For example, for a binary classifier, high positive shapely values (the red or blue values above) imply the feature is more likely to be “1” while a negative shapely value for a feature implies it’s contributing to an outcome that is likely to be a “0”.

A group from Carnegie Mellon University in 2016 introduced a family of Quantitative Input Influence (QII) measures that capture the degree of influence of inputs on outputs of systems. Leveraging Shapley values and other techniques they tried to calculate the marginal influence a feature has by itself and jointly with other features on the outcome.

Coming up with a set of generalizable QIIs and reports is a step in systematically monitoring models to understand if bias is creeping in or at least that the “right inputs” are more influential for the model based on human judgment.

Modern tools provide some predefined metrics (aka QII’s) to cover data and model biases.

Note how the first two sets of metrics don’t even look at the actual inner workings of the model itself. These are black box measurements. Some of the latest tools coming out of the big tech companies include ways to looking into neural networks to peer into how the weights and connections work together — for example Google’s XRAI which builds out a heatmap of sorts based on a input node’s importance, or any layer in a neural network.

Bringing this out of academia into the real-world

Bringing this to the real-world we are now seeing various software tools coming available in 2020. One such tool seeking to address this is Truera (raised $12 million in VC funding for its AI explainability platform). While useful for deep learning it’s equally relevant for all classification and regression models out there.

‘We study the problem of explaining a rich class of behavioural properties of deep neural networks. Distinctively, our influence-directed explanations approach this problem by peering inside the network to identify neurons with high influence on a quantity and distribution of interest” [4]

Truera has some great case studies that can help provide real-world references [6][7]. Their platform will likely be a strong tool for assessing bias in ML.

Image 4: Truera report showing model disparity for gender and influence analysis for various features such as income and department

In addition to Truera and other niche tools in the market, Google Cloud and Amazon Web Services announced their own solutions. Google Explainable AI and AWS Clarify tool during re:Invent 2020. They implement many of the concepts above, and more, to let you explore the influence analysis of selected features on an ML model and to analyze data sets for potential biases.

Image 4: Google Cloud’s XRAI is a new way of displaying attributions that highlights which salient features of an image most impacted the model, instead of just the individual pixels.
Image 5: AWS Clarify report showing feature influence for a trained binary classification model

Solutions from Google Cloud, AWS, and Microsft Azure will provide a compelling set of tools for those organizations already working within their respective platforms.

Ethical and fair ML

A model is tuned to maximize or prioritize a narrow set of objective metrics. Fairness can be seen as a form of unconscious bias stemming from data sampling, feature selection, or model design being prioritized incorrectly (unethically) to optimize a valid, but perhaps myopic objective. The problem is that in modern times this objective is usually to make the most money for the company — not necessarily to maximize the life or disposition of the consumer or citizen.

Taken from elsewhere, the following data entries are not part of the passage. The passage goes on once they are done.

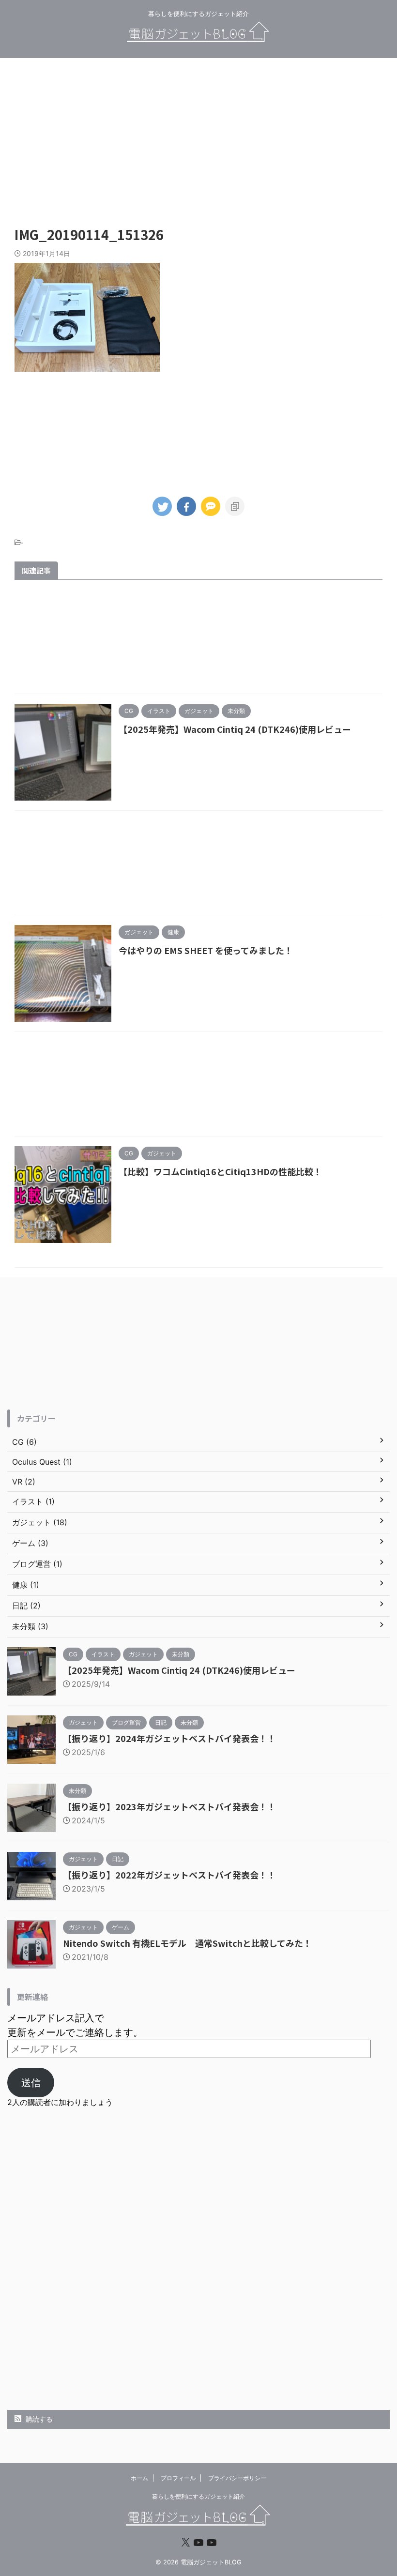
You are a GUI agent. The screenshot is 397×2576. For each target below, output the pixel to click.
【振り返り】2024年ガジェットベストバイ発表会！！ (169, 1738)
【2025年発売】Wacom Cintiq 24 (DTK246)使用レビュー (235, 729)
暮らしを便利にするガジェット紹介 (198, 2496)
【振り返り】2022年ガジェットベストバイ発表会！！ (169, 1874)
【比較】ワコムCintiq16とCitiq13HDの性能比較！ (220, 1171)
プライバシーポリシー (237, 2478)
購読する (38, 2419)
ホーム (139, 2478)
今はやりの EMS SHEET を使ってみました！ (206, 950)
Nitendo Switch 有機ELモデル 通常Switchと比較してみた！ (187, 1943)
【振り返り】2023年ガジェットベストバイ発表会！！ (169, 1806)
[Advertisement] (198, 135)
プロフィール (178, 2478)
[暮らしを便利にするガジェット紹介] (198, 36)
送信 (31, 2083)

In one study conducted by Anna Jobin [9] they loosely defined AI Ethics by:

  • Fairness
  • Accountability
  • Transparency
  • Privacy
  • Ability to rectify or challenge *

*We added the last and it stems from a “right to reasonable inference” [10] which attempts to bring rights similar to what GDPR outlined for data. Decisions of a ML system should be open to challenge just as you’d expect to discuss with a banker the results of a mortgage application.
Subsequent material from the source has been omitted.